#### [EXERCISE REQUIREMENTS]
Reproduce exactly the line that includes "Blog (915, 1868)" and all lines after it, ending with the last line of the data.

● ● ● ● ●

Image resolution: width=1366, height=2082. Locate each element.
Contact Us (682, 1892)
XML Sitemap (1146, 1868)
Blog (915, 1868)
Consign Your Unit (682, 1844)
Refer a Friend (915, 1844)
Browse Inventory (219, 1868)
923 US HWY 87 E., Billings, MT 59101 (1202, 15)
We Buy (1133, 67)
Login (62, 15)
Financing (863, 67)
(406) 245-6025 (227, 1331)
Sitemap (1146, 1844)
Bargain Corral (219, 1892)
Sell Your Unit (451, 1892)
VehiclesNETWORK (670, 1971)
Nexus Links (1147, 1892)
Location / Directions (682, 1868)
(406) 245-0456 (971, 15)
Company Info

● ● ● ● ●

#### [ANSWER BOX]
Blog (915, 1868)
Consign Your Unit (682, 1844)
Refer a Friend (915, 1844)
Browse Inventory (219, 1868)
923 US HWY 87 E., Billings, MT 59101 (1202, 15)
We Buy (1133, 67)
Login (62, 15)
Financing (863, 67)
(406) 245-6025 (227, 1331)
Sitemap (1146, 1844)
Bargain Corral (219, 1892)
Sell Your Unit (451, 1892)
VehiclesNETWORK (670, 1971)
Nexus Links (1147, 1892)
Location / Directions (682, 1868)
(406) 245-0456 (971, 15)
Company Info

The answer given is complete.